Direction: Copy the data below from the line with "Select the 이미지 filter tab" through the end, swapping "Where should I click to" for "Where do I click to" and keeping everything else the same. Leave out the pictures.

+++ Dataset extract

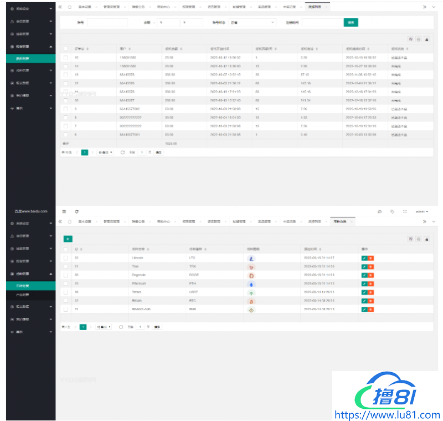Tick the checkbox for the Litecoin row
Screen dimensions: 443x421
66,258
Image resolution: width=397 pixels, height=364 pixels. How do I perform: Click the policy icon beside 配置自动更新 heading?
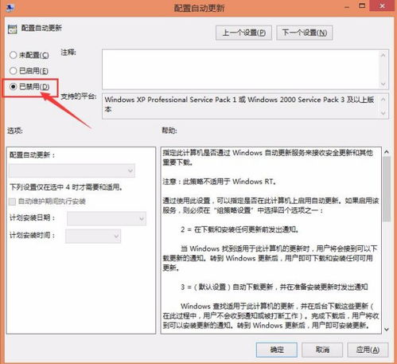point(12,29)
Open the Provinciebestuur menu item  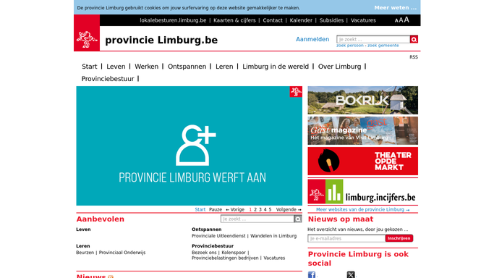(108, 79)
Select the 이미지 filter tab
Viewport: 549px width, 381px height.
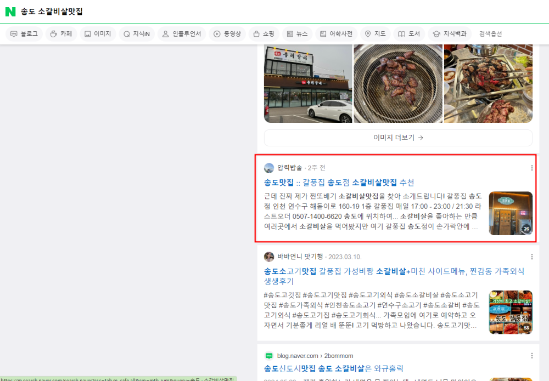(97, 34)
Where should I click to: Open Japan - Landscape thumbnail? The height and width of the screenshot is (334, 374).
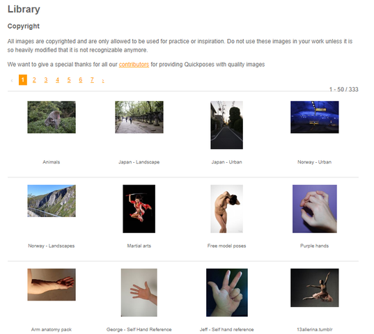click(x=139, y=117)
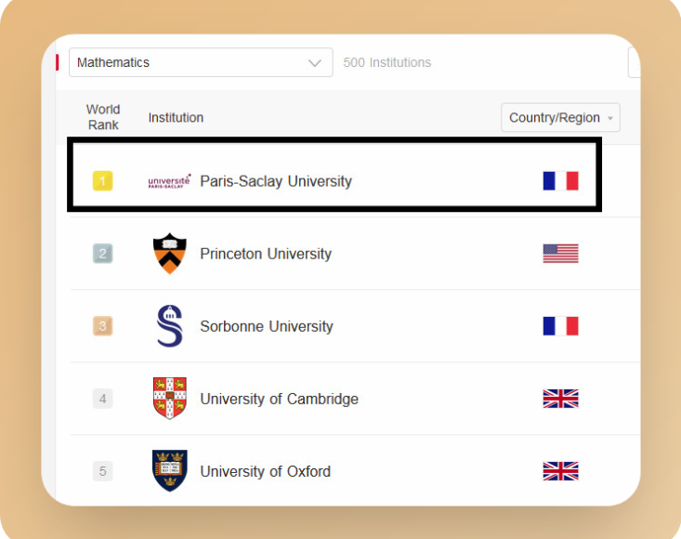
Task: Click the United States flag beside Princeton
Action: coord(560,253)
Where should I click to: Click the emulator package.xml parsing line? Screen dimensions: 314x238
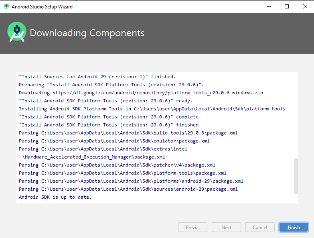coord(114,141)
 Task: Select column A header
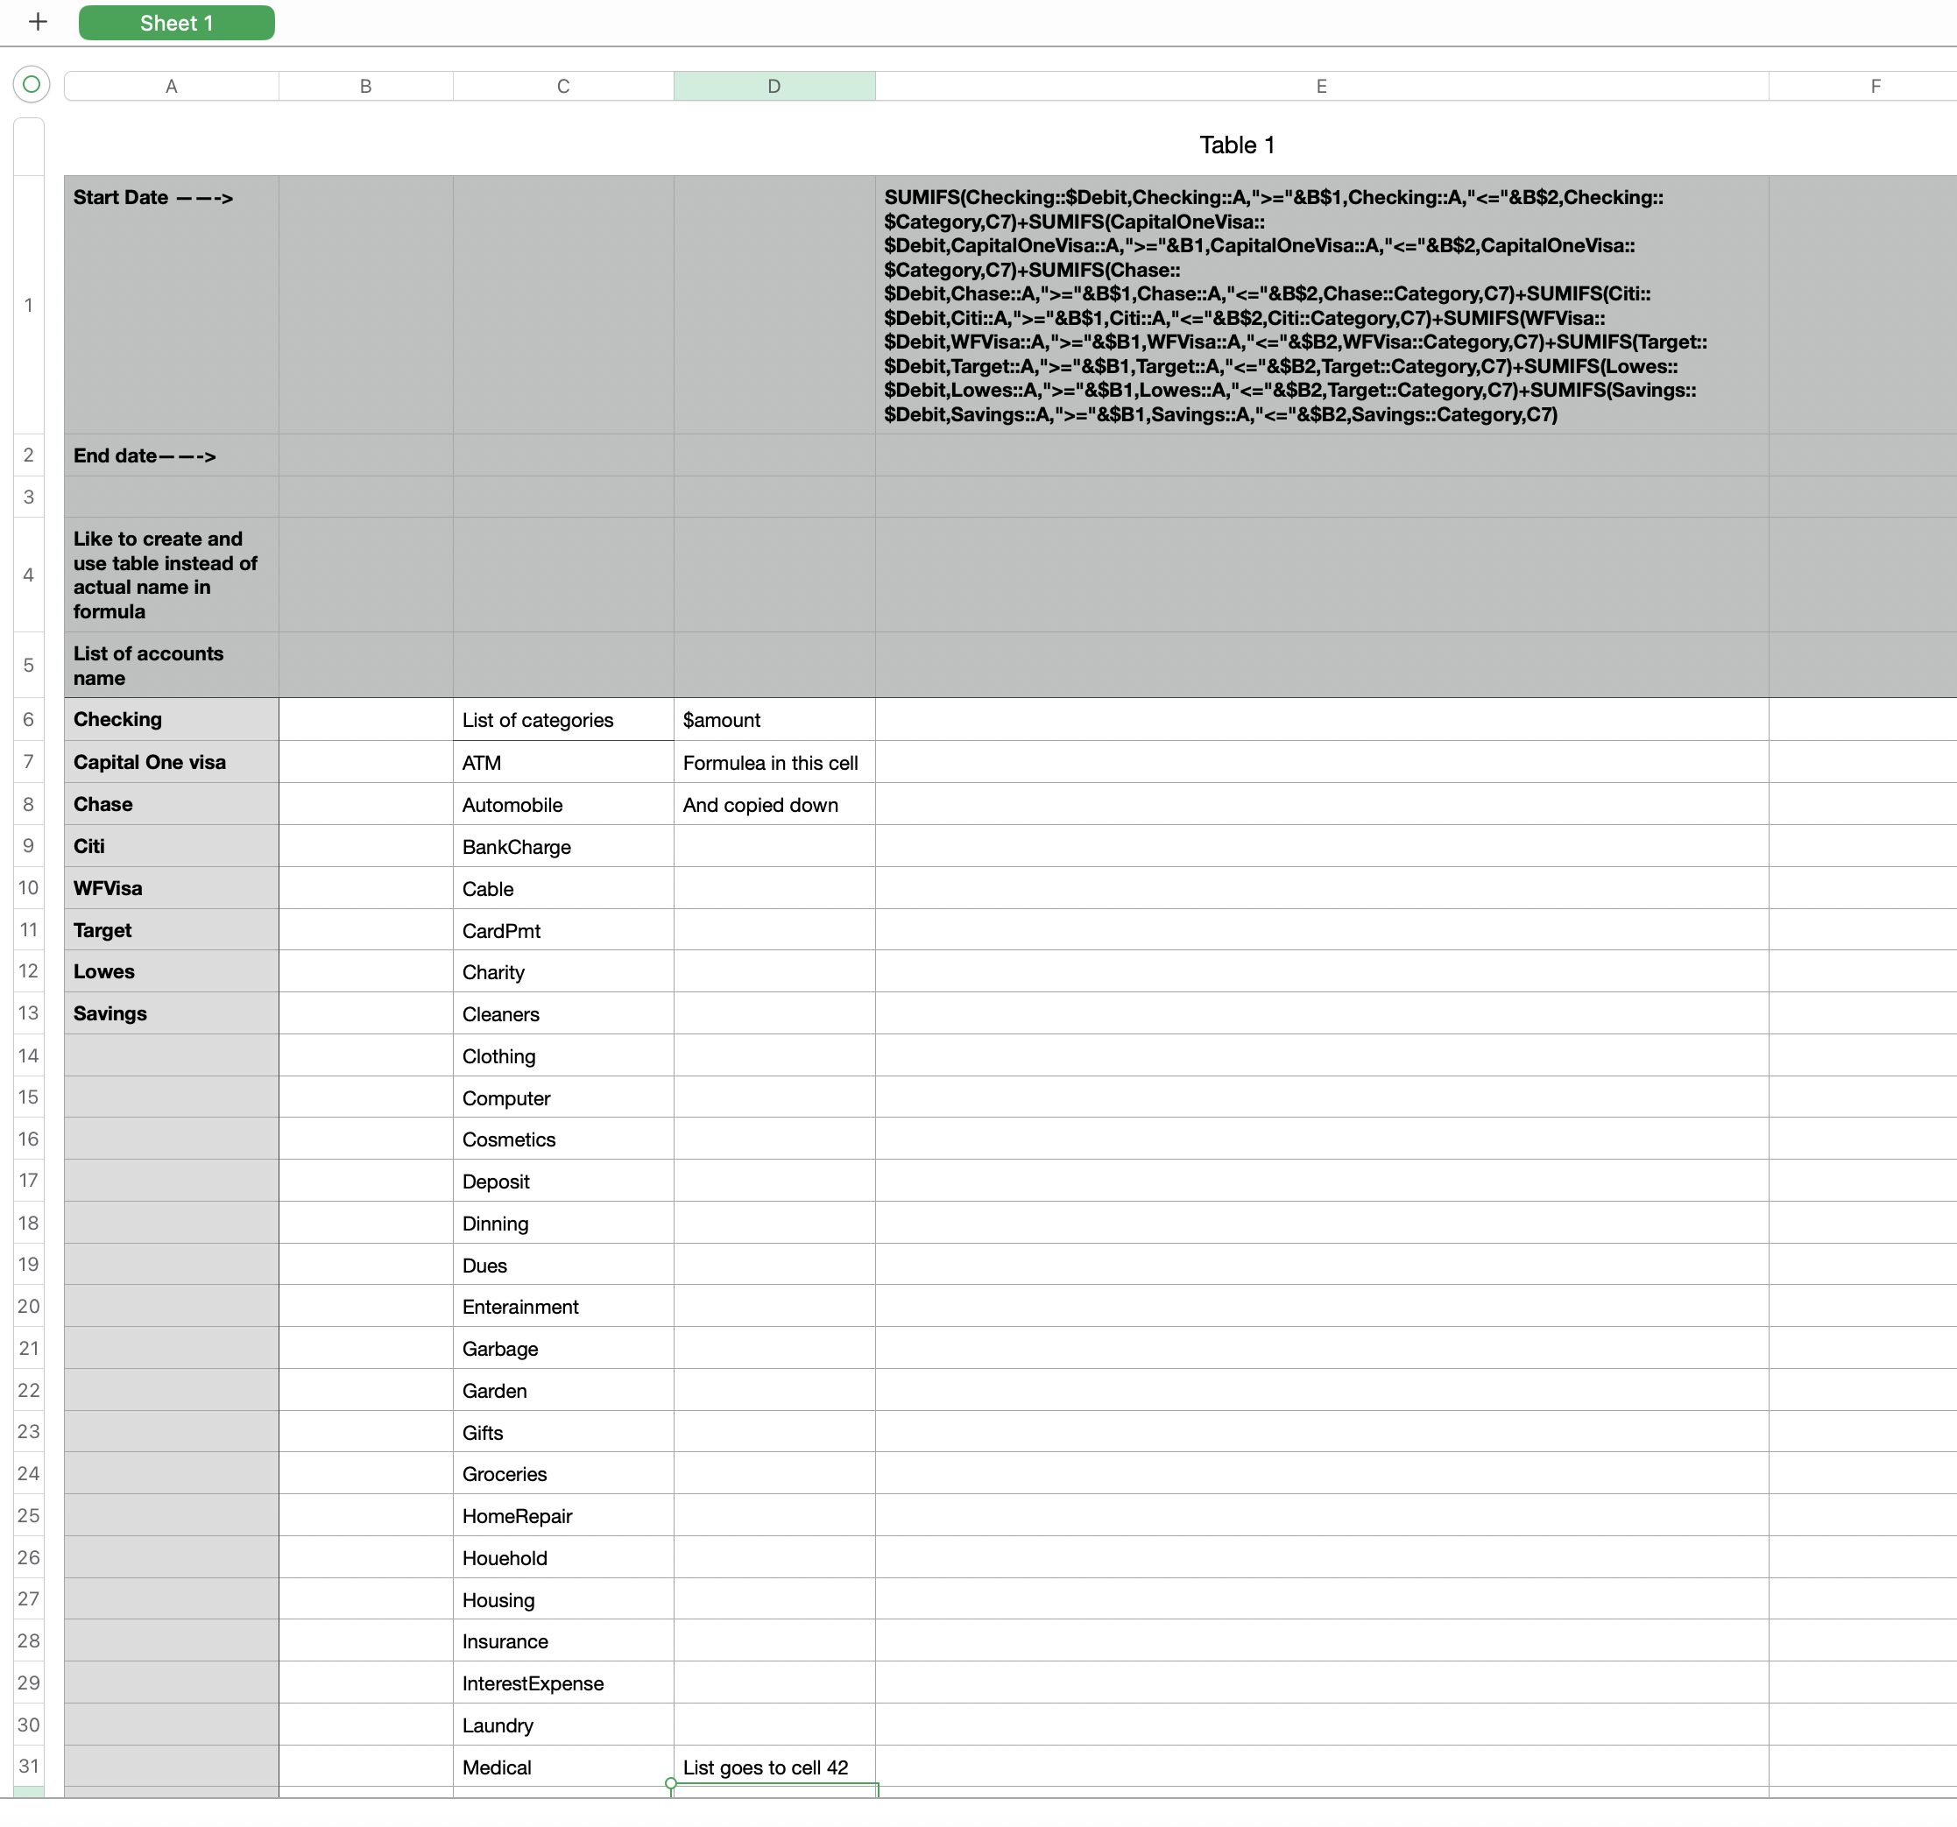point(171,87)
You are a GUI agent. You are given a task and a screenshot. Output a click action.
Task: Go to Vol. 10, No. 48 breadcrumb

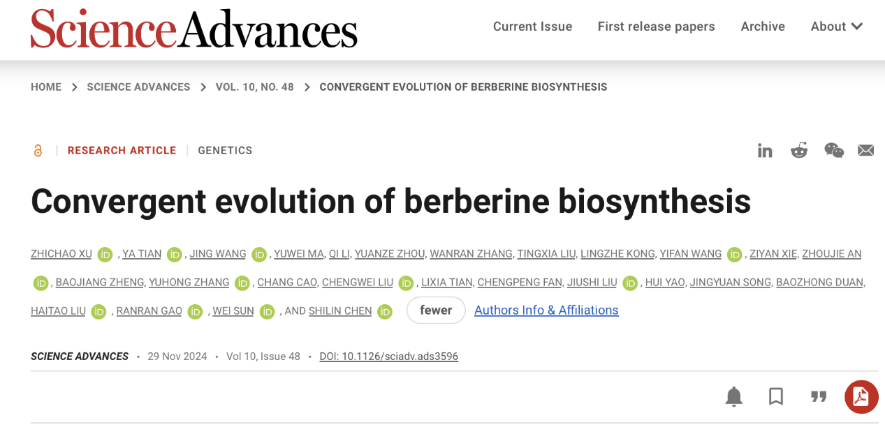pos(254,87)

++++++

Solved exercise:
Select the 이미지 filter tab
Viewport: 549px width, 381px height.
(97, 34)
Where do I click to: Open Japan - Landscape thumbnail? The height and width of the screenshot is (334, 374).
click(x=139, y=117)
Task: Click the United States flag beside Princeton
Action: coord(560,253)
Where do I click to: Click the emulator package.xml parsing line? Screen dimensions: 314x238
coord(114,141)
 Task: Select column A header
point(171,87)
You are a GUI agent. You are given a task and a screenshot. Output a click action.
Task: Go to Vol. 10, No. 48 breadcrumb

pos(254,87)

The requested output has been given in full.